Mittwoch, 26. Oktober 2016

Achtundfünfzigster Schritt: Weniger schleppen

Drei Umzugskisten weniger!
Ein Umzug ist - zumindest für mich - nichts Schönes. Ich nehme mir die Umgebung, in der ich mit einem Handgriff alles erreiche, was ich brauche, und platziere mich in eine neue, in der ich eine solche komfortable Wohnsituation erstmal wieder herstellen muss.
Ein Umzug bietet aber auch die Möglichkeit, den einen oder anderen Hausrat zu überdenken, der sich im Laufe der Zeit angesammelt hat. Seit Jahren sammelt mein Vater alle Zeitungsartikel, die mit mir in Verbindung stehen.

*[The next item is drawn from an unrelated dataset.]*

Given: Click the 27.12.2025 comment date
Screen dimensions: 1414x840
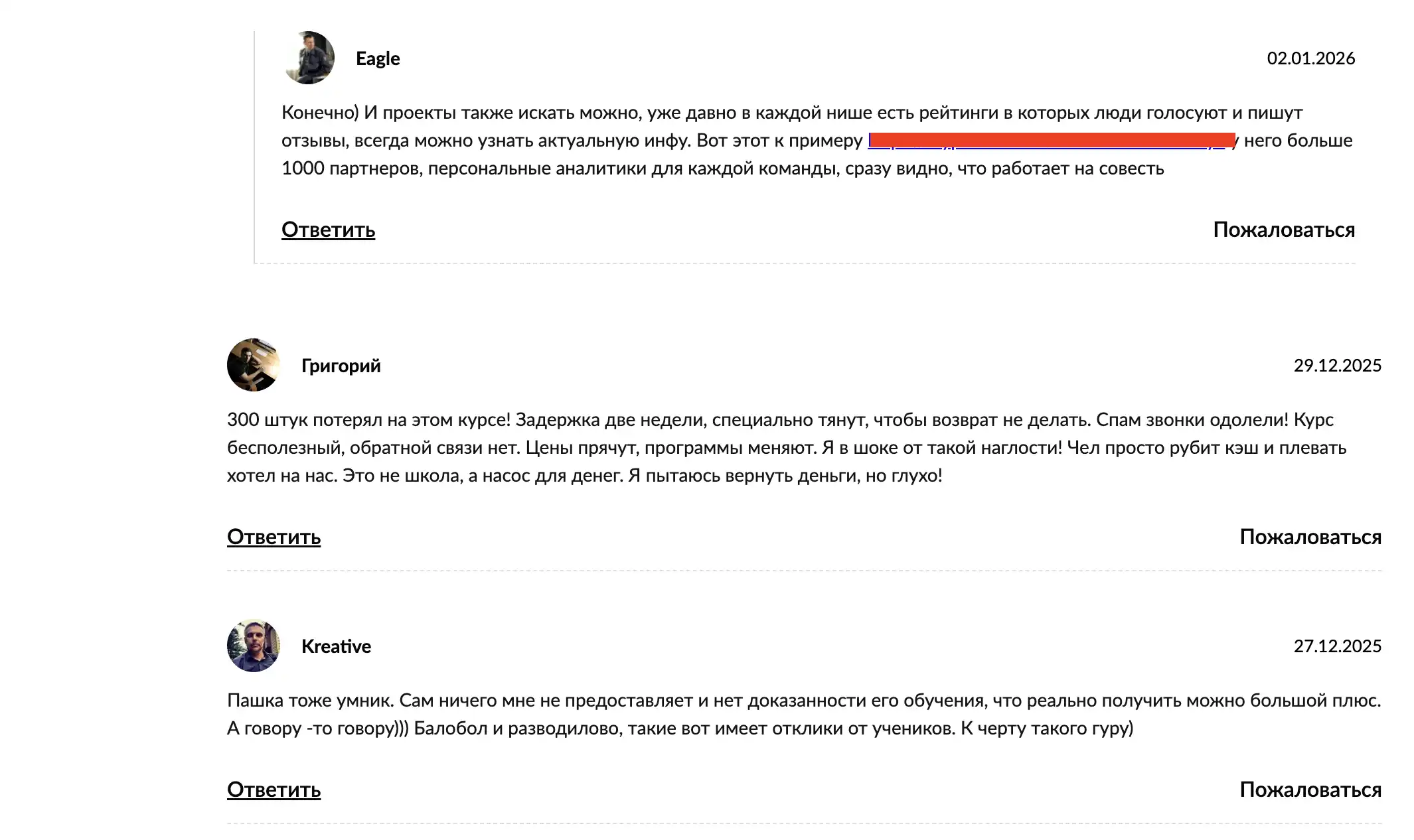Looking at the screenshot, I should [x=1337, y=646].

Das ist sehr schön, und zudem gibt es mir die Chance nun auf eine Pressemappe zu blicken, die bis in meine künstlerischen Anfangszeiten zurückreicht. Allerdings sind es auch vier schmale Aktenordner, die Platz brauchen.
"Was ist der Kern der Zeitungsartikel?", habe ich mich gefragt. Der Inhalt oder das Papier? Die Frage war leicht zu beantworten. Ich habe sie nun alle eingescannt und auf dem Rechner gesichert. Sie sind nun nicht nur mehr dem Zerfall preisgegeben - einige begannen tatsächlich schon zu gilben -, sondern auch recherchierbar.
Eine halbe Bananenkiste weniger in die neue Wohnung zu schleppen!

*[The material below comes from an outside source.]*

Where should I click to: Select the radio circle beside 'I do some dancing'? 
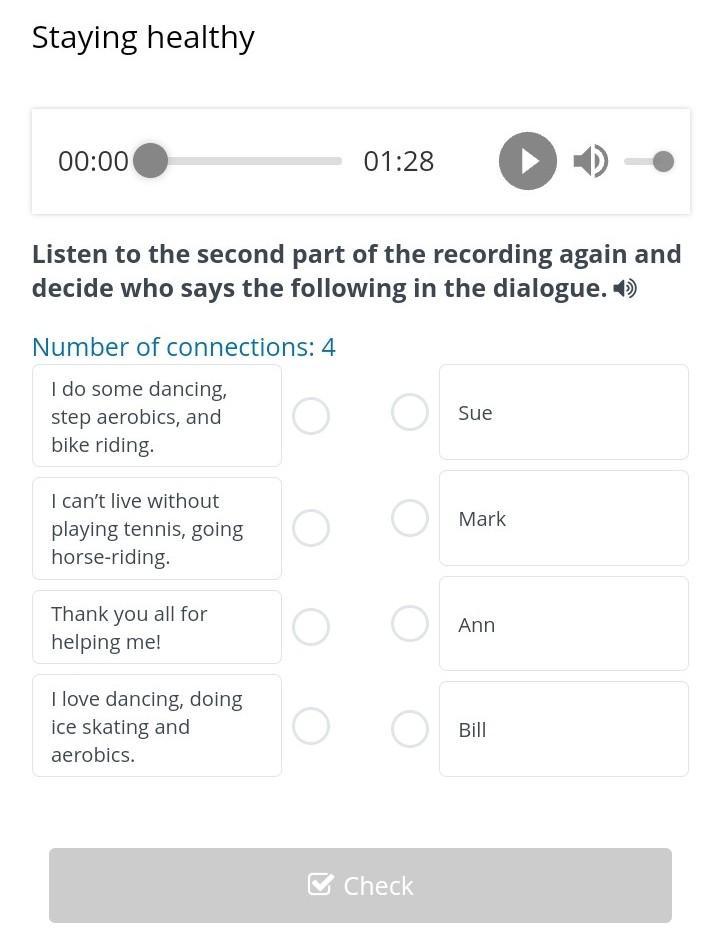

Beim Verpacken meiner Schuhe ist mir aufgefallen, dass ich sehr viele Schuhe habe, deren Sinn offensichtlich nur noch war, einen Schrank zu füllen. Darunter waren Schuhe, die mir nicht mehr gefielen, solche, die ich nicht trug, weil sie unangenehm zu tragen waren, und drei paar Laufschuhe, die nach ihren 700 bis 800 Kilometern Nutzungsstrecke zwar nicht mehr zum Sport taugen, aber als Freizeitschuh nicht zu beanstanden sind. Acht Paar Schuhe habe ich nun aussortiert und werde sie zum Deutschen Roten Kreuz bringen. Auch sind wieder ein paar Kleidungsstücke in die DRK-Kiste gewandert, obwohl nach der letzten Aussortierung nicht mehr viel da war. Sichtferne Kellerschränke birgen da jedoch noch Potential.
Zwei Bananenkisten weniger in die neue Wohnung zu schleppen!

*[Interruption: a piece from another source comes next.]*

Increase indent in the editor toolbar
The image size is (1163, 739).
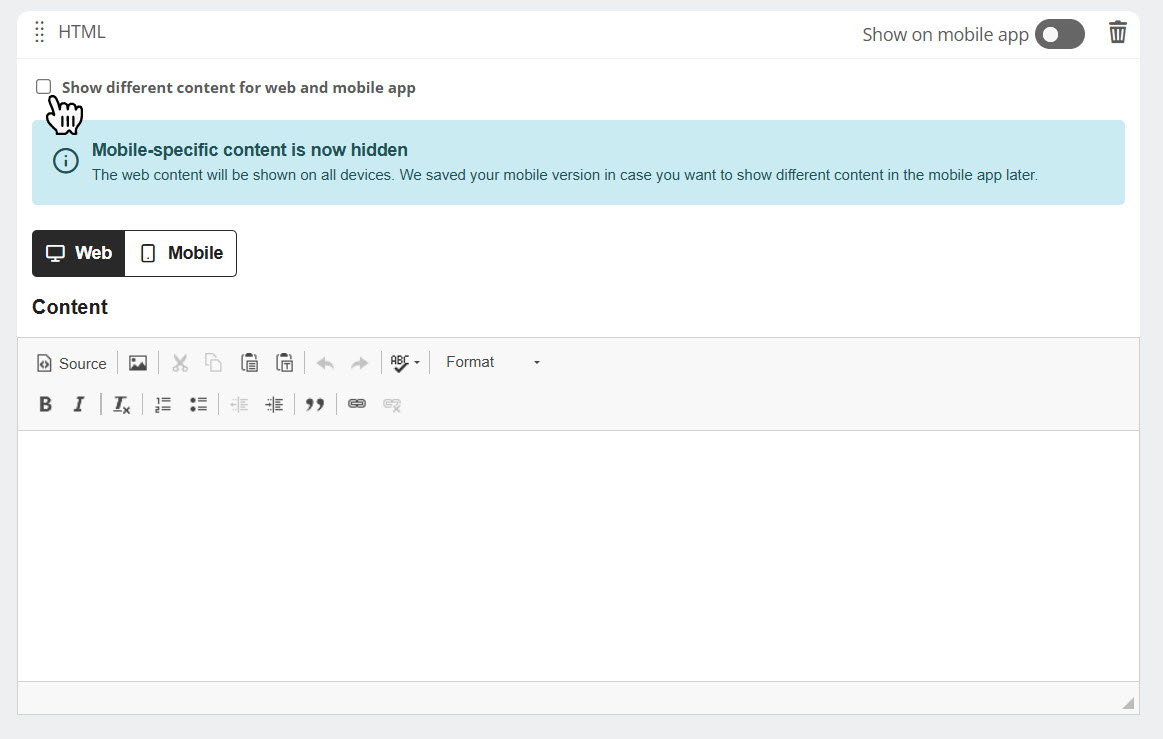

Zuletzt fielen mir beim Sichten meines Büros vier DVD-CD-Ordner in die Hände, darin zahlreiche unbeschriftete Disks, Sicherheitskopien der letzten 20 Jahre, Filme, die ich seit Jahren nicht mehr gesehen hatte, und bei genauem Überlegen, vermutlich auch nicht mehr anschauen werde und vor allem zahlreiche in Formaten, die heute gar nicht mehr nutzbar sind, wie VCD und SVCD (Filme in Briefmarkengröße auf meinem Fernseher). Ich habe einen Abend lang aussortiert und gut 160 Discs weggeworfen. Natürlich nicht in den Hausmüll! Gut, erst schon in den Hausmüll. Dann hatte ich recherchiert und festgestellt, dass das Polykarbonat ein wichtiger Rohstoff ist, der nach der Müllverbrennung verloren wäre. Also habe ich die CD-s wieder rausgeholt und werde sie mit der nächsten Sendung zu recycelnder Druckerpatronen zum Recycling geben.
Eine weitere halbe Bananenkiste weniger in die neue Wohnung zu schleppen!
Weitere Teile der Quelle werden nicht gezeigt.